[Dataset records]
===
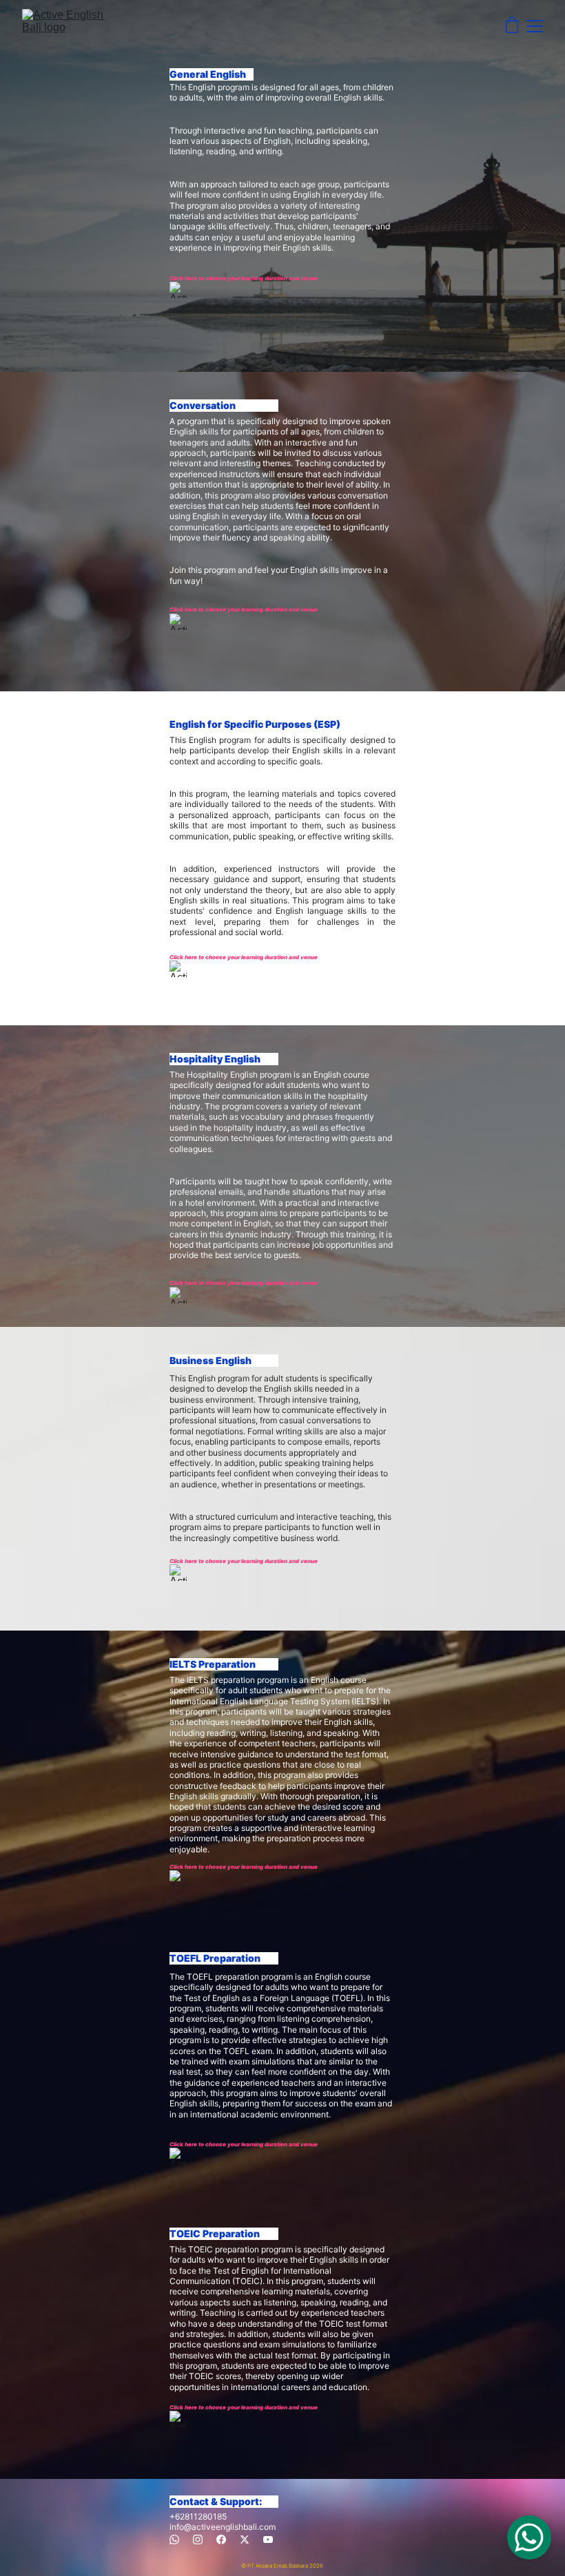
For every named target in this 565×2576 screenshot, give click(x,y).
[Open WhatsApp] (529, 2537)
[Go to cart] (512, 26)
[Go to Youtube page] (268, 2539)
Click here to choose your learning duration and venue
===
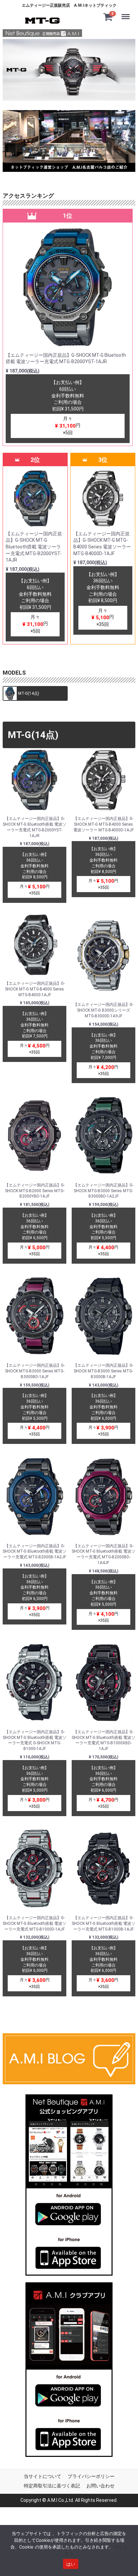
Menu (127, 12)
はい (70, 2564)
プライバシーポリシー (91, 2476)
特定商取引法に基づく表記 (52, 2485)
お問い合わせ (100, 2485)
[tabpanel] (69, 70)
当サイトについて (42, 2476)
===
### What is required
Among the entries above, the line containing "For every named", the line containing "Click here to", and all lines between them are to be restated word for word; nothing else belongs in the reply.

### Answer to this task
For every named target in this 565×2576 screenshot, give click(x,y).
[Open WhatsApp] (529, 2537)
[Go to cart] (512, 26)
[Go to Youtube page] (268, 2539)
Click here to choose your learning duration and venue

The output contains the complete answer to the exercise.